そこからレンタカーで紅葉真っ盛りの遠野を抜けて釜石へ。遠野の紅葉は低山山頂まで落葉樹が赤や黄色に彩り豊かに燃えていて、高山と常緑樹の北アルプスエリアの住人には見たことのない絵画のような景色。

北上山脈には三陸海岸と北上盆地を繋ぐ復興支援道路が東西にたくさんできているのですね。あっという間1時間ほどで釜石の「いのちをつなぐ未来館」に到着。

鵜住居エリアは「釜石の奇跡」と言われる防災の教科書的な出来事があった地域。「津波てんでんこ」の教訓は、分析の解像度を上げるたびに深い意味合いを帯びてきて、現代のまちと人の社会課題イシューの原型、集団と個の葛藤の解決策も示唆しているような気がします。

釜石から大船渡に移動。真新しい三陸街道で移動したら何度も「過去の津波浸水想定地域」という看板が。「過去の」という表現とか高低差を測って全てのポイントで設置してることに、思わず言葉を見失ってしまいます。

大船渡の街は、北から南下して入ると津波浸水してない地域は古い商店もたくさんあって比較的豊かさを感じられました。でも、津波浸水地域に入ると、一気にフラットで更地ばかり&新築ばかりで。

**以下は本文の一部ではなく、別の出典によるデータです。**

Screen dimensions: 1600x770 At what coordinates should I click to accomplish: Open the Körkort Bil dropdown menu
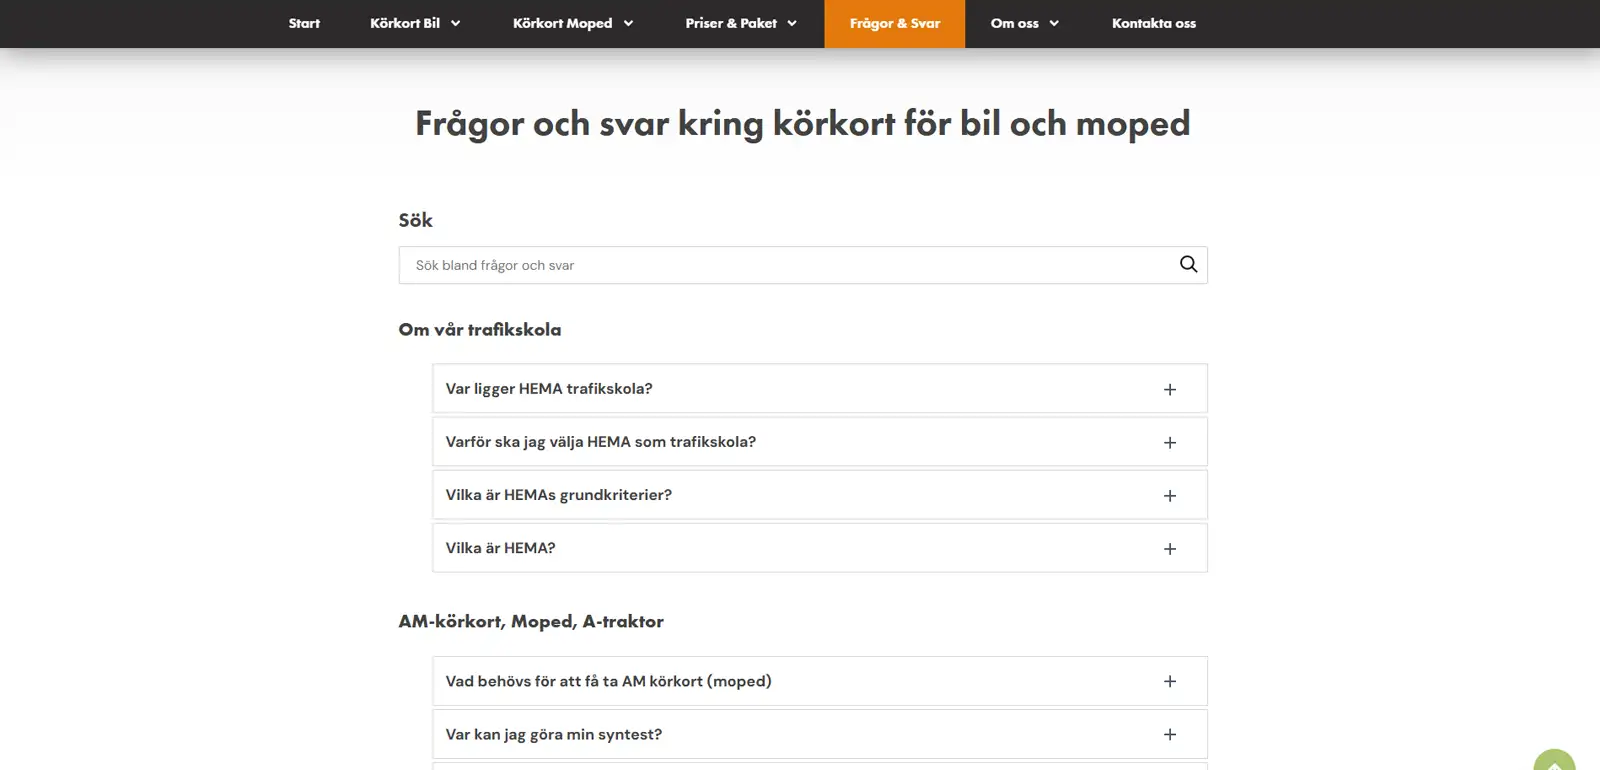tap(415, 23)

そんな浸水被害の大きかった中心部で「キャッセン大船渡」というまちづくり会社を中心に地域の人々が集まって未来に向けた取組みをしているエリアがあります。元々は商店街や住宅地があったエリアなので、そこで被災した人々がどのような努力でまちを立て直して人の絆を深めてきたのか。

見かけは新築でキレイな店舗が並んでいますが、深く分け入っていくと、そこに至るまでの思いや言動が分かる写真群や記録がたくさん垣間見れました。

大船渡では、三陸の海鮮が美味しくて、貝だしラーメン、旬の牡蠣やアワビ、大船渡名物の秋刀魚など、行く先々でた食い道楽。美味しいものは不思議と満腹を感じずに胃袋に入っていきます。

だけど、比較的若いファミリーなど現役世代の姿はよく見えましたが、年配の方々はどこにおられるのか。まだ分からない事情がたくさんあるようです。

大船渡から陸前高田へ。あえて海岸沿いをドライブしたところ、見たことないぐらいの高さのコンクリート擁壁が。10m以上の高さの垂直屹立コンクリート壁が海と街を分け隔てています。これ何キロ続いてるんやろか、と考えると気が遠くなるような自然と人との関係を思わずにはいられません。古来、海は母なる存在として人間と親和性のある物語を紡いできましたが、津波被害のリアルはそれを完全に拒否していて、自然の恐怖とはこうだと容赦ないメッセージを突きつけてきます。

陸前高田にある岩手津波メモリアル施設へ。「奇跡の一本松」や破壊されたユースホステルで有名ですが、むしろ、ここのフラットな芝生公園こそ、津波の恐ろしさを物語っていると思います。海岸に新築された防波堤からは、見渡す限りのフラットなまちと海岸沿いの高い防波堤がとても印象的でした。

陸前高田から気仙沼を抜けて一ノ関へ。世界遺産のへ平泉の紅葉や金色堂を見て、街の衰退を語る駅前のバーで地元の人と語らって、東北新幹線で富山への帰途に着きました。

旅程の全体を通じて、被災地は13年経ってハード整備は一定のカタチにたどり着いたようですが、地元に暮らす人々の営みはとても苦労が多いことが窺え、比較の問題ですが、富山に暮らす人、特に能登半島地震で被災してない人々がとても豊かな環境にいるのだと気付かされました。

課題最先端は被災地にあり。災害が社会課題を炙り出すと言われますが、被災者支援の気持ちは常に意識しておくべきだと感じます。